→ Selected passage
════════════════════

Google Fit is (as the name suggests) Google’s own fitness tracker app, and it comes preinstalled on Android phones. If you don’t have it for some reason, you can install it from the Google Play Store. Unlike Apple’s offering, it’s cross-platform and you can find the iOS version here. While Google Fit isn’t the most advanced health and fitness app you can find, it covers the basics pretty well.
The app’s home screen is dominated by two rings, showing heart points (which are gained by any kind of moderate activity) and milestones. Scroll down that main screen and you’ll see everything Google Fit can monitor, from sleep to weight. You might want to optionally install third-party apps to track these metrics, but you can also enter them manually (or just ignore them for now).
Before you do anything else, set goals for each day: touch Profile, and tell Google Fit how many steps you want to take each day and how many heart points you want to aim for. On the same screen, you can enter your date of birth, weight and height, which means the app can more accurately assess and calculate your stats.
When it comes to walking and running, Google Fit should automatically record your movements. If that doesn’t seem to be happening, go to the Android Settings screen and then tap Apps and notifications, See all applications, Adjust, and Permissions to make sure the app is allowed to track your physical activity through movements detected by your smartphone. Just be sure to keep your phone with you and you will start to get a feel for your daily exercise.
Later, you can buy extras like smartwatches and chest belts to track other types of activity, but when you’re just getting started, you can add these workouts manually. On the Google Fit front screen, tap the plus button (bottom right) and choose Add an activity. You can specify what type of activity you completed and how long it took, and give an estimate of how hard it made your heart work.

════════════════════

→ Extracted records
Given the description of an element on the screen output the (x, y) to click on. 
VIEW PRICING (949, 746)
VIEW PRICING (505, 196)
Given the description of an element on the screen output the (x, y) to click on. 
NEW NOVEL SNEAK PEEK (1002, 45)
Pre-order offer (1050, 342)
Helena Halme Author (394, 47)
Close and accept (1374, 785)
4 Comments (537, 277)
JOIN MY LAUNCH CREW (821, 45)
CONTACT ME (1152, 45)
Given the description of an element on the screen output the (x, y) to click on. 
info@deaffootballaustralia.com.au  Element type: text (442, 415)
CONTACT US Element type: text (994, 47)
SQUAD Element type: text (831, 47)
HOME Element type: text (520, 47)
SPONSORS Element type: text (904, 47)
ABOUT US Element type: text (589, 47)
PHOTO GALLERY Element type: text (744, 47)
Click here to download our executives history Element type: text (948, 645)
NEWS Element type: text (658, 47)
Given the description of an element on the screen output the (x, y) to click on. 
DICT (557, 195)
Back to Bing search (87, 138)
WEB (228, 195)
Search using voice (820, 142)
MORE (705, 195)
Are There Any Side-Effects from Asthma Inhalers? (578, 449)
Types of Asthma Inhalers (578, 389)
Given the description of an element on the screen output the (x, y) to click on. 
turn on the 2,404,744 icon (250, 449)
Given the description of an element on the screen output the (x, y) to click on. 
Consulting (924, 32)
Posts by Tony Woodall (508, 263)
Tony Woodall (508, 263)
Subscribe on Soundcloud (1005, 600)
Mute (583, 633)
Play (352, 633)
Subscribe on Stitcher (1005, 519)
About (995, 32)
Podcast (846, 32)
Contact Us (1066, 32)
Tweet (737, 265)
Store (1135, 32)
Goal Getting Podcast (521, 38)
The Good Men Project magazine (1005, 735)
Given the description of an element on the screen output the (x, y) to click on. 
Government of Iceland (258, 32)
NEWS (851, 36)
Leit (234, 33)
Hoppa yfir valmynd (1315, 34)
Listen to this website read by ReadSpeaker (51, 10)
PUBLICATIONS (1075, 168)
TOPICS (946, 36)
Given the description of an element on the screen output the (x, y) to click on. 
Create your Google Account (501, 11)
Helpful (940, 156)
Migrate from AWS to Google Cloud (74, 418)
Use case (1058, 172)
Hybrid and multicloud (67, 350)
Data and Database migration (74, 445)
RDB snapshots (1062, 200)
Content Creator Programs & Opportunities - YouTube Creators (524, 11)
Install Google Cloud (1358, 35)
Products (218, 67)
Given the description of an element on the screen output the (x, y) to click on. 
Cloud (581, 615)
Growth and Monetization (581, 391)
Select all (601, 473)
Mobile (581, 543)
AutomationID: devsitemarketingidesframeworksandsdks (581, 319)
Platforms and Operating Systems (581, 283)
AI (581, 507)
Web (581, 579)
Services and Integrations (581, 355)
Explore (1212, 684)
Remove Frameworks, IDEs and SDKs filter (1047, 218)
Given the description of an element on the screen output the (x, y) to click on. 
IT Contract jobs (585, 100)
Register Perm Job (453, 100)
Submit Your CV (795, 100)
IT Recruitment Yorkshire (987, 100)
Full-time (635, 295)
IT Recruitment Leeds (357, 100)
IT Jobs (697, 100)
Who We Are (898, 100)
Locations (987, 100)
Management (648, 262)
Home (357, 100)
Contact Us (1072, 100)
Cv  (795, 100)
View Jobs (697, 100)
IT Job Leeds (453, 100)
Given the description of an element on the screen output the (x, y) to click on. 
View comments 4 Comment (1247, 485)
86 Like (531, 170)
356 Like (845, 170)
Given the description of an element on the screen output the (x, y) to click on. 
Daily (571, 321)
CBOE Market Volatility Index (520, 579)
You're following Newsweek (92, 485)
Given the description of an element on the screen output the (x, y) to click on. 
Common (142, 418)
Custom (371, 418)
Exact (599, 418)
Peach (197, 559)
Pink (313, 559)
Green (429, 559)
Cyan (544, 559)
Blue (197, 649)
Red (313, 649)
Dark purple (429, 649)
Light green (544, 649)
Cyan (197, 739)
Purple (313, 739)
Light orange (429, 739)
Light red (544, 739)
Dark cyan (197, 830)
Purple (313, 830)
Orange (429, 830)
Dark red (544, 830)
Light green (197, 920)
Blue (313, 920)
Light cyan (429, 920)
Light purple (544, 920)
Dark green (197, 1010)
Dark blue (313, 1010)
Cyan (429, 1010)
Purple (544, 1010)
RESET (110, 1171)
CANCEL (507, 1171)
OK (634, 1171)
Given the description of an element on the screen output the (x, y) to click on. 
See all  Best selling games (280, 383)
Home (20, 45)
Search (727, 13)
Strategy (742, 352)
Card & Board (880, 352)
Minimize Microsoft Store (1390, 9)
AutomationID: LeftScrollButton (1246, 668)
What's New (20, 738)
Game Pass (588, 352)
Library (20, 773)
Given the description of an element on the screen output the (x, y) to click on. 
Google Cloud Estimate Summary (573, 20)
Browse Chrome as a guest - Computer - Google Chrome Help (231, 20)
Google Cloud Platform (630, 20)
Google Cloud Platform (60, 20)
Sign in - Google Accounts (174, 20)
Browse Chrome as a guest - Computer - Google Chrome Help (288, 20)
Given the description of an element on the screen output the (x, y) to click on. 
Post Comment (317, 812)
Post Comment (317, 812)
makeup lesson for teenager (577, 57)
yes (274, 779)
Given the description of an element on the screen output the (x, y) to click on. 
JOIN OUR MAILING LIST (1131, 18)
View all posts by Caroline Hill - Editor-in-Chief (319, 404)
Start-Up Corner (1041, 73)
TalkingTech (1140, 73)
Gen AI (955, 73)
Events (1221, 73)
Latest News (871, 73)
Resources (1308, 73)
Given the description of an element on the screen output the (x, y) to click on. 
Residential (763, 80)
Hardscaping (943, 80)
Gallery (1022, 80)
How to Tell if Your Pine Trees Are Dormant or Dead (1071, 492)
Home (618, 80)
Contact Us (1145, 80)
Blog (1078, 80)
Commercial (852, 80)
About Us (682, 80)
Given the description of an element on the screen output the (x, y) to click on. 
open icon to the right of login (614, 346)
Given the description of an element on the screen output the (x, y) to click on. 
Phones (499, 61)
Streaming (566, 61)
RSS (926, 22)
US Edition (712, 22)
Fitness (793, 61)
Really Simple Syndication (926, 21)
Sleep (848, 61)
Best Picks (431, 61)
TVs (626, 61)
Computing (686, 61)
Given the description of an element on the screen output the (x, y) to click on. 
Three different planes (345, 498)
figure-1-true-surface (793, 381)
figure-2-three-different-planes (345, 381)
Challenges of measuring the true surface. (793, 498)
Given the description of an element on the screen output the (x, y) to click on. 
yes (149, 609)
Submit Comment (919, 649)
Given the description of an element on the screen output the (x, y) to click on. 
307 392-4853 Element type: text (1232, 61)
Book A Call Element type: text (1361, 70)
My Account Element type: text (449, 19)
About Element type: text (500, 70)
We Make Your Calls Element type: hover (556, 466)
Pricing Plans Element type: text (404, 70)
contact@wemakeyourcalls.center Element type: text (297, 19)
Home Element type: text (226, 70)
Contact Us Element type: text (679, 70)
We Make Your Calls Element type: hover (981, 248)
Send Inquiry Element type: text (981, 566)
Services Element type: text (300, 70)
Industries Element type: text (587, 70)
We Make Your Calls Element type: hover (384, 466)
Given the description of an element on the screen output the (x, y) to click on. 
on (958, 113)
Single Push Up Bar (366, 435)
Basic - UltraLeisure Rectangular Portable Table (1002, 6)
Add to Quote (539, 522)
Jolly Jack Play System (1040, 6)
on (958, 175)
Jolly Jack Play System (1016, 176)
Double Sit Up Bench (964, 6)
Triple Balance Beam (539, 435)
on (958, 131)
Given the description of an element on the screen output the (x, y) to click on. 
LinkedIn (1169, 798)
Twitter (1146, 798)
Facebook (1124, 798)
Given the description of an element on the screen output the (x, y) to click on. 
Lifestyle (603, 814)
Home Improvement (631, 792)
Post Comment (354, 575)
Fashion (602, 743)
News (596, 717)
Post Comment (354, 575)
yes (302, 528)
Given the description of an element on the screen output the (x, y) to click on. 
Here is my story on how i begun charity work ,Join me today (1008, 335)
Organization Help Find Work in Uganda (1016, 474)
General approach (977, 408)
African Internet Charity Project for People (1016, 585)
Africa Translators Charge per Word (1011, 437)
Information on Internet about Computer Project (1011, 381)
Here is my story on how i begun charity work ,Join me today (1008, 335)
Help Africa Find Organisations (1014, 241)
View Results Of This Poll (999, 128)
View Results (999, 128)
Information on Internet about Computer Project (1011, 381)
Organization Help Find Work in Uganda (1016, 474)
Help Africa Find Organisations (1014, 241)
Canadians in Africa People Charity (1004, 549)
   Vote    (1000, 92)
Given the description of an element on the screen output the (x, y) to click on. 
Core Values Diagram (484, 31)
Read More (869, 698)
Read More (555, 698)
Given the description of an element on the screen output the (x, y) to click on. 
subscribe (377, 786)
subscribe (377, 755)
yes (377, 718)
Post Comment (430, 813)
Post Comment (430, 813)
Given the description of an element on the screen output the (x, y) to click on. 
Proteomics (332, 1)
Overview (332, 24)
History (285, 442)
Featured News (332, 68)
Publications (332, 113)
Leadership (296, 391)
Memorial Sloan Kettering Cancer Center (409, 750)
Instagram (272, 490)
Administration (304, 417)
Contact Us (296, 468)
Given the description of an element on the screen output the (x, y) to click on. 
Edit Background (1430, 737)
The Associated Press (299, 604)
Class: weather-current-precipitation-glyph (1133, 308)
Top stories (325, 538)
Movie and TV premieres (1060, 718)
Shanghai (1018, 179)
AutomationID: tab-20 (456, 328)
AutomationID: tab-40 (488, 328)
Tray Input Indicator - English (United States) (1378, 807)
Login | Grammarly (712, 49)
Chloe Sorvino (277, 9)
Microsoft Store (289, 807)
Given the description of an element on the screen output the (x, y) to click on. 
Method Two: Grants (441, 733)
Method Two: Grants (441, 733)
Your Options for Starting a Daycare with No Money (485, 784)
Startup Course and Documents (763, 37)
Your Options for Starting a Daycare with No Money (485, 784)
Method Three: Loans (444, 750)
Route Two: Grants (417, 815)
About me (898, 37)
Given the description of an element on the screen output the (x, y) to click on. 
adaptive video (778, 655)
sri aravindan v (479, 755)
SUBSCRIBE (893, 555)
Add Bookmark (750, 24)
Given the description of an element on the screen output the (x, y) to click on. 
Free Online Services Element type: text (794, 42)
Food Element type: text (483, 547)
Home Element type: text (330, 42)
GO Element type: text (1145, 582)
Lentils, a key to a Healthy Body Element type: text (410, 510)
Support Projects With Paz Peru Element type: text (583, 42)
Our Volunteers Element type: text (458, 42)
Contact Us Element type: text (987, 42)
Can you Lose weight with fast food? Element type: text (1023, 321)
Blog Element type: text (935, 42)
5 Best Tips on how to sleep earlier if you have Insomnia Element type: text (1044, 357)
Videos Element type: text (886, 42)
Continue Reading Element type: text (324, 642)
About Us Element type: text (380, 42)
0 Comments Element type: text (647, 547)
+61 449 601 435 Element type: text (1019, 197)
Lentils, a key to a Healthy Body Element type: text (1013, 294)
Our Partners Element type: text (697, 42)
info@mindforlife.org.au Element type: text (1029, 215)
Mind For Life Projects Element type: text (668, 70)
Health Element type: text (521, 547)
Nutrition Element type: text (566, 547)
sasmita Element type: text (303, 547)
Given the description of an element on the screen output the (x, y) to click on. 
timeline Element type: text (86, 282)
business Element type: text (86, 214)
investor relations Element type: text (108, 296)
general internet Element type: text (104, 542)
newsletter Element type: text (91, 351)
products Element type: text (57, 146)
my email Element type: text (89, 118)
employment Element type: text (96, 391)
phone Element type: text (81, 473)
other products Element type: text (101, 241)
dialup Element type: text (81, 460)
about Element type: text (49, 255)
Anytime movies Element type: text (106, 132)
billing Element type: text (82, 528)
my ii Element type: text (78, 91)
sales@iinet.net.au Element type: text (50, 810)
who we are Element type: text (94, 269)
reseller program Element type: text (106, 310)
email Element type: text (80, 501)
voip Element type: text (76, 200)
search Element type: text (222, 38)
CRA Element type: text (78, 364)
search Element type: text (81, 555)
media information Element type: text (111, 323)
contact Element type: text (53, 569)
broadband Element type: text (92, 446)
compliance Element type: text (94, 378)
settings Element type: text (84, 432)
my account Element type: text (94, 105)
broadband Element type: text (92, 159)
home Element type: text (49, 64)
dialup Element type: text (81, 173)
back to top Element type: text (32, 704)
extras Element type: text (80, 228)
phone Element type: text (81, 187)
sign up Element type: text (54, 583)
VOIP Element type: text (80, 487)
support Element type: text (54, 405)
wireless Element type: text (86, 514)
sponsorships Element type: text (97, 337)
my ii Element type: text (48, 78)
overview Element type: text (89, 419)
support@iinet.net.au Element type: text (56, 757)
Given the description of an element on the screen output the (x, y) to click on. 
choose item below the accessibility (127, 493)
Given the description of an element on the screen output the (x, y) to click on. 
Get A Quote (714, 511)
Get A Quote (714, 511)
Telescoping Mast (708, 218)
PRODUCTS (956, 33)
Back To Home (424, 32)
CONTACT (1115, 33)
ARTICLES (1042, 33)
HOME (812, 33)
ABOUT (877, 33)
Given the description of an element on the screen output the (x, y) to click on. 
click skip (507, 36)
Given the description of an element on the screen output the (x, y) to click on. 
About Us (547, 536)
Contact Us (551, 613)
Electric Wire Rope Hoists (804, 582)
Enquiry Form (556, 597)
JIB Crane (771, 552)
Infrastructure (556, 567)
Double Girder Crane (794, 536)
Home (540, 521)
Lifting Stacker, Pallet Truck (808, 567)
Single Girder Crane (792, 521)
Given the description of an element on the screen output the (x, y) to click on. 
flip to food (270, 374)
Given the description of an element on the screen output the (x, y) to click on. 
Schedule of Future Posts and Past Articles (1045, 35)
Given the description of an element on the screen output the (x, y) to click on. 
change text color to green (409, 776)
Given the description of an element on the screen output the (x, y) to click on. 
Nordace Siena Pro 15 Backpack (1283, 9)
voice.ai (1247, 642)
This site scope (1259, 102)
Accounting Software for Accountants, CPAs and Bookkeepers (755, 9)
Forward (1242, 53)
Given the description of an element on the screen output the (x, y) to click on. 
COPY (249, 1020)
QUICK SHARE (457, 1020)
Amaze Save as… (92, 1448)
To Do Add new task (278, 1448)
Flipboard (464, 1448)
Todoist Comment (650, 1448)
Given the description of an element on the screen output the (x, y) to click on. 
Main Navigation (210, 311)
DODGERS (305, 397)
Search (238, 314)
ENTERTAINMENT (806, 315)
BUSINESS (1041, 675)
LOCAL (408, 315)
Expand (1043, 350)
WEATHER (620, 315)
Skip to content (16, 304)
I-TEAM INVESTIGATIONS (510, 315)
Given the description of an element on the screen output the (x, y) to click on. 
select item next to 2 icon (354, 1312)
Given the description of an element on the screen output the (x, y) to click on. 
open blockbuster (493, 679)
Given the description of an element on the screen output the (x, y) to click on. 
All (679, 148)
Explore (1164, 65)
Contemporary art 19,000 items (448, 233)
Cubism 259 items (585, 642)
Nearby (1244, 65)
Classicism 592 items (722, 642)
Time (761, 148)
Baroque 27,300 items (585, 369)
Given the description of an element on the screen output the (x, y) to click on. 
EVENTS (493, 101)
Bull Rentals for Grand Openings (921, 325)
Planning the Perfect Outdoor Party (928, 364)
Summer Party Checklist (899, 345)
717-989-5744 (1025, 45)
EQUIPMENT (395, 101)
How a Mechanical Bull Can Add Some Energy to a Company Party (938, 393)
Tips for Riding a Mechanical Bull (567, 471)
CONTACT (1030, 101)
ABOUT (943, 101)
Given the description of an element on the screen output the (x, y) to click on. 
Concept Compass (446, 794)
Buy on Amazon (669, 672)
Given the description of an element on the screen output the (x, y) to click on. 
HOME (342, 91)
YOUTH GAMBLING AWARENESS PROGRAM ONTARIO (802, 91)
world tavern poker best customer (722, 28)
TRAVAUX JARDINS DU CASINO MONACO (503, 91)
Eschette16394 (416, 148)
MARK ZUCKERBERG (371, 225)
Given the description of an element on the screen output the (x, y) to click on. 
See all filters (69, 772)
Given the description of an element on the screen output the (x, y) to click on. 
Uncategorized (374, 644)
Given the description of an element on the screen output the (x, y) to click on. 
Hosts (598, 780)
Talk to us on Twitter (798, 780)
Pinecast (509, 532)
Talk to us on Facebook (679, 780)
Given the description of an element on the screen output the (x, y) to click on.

════════════════════

→ Short task 1
According to the Google Fit text, what do the two rings on the app's home screen show?
→ Short task 2
Retype the records word for word, from their first line through the line containing "Helena Halme Author (394, 47)".
The records have no connection to the text about Google Fit.

→ Correct output 1
Heart points and milestones.

→ Correct output 2
Given the description of an element on the screen output the (x, y) to click on. 
VIEW PRICING (949, 746)
VIEW PRICING (505, 196)
Given the description of an element on the screen output the (x, y) to click on. 
NEW NOVEL SNEAK PEEK (1002, 45)
Pre-order offer (1050, 342)
Helena Halme Author (394, 47)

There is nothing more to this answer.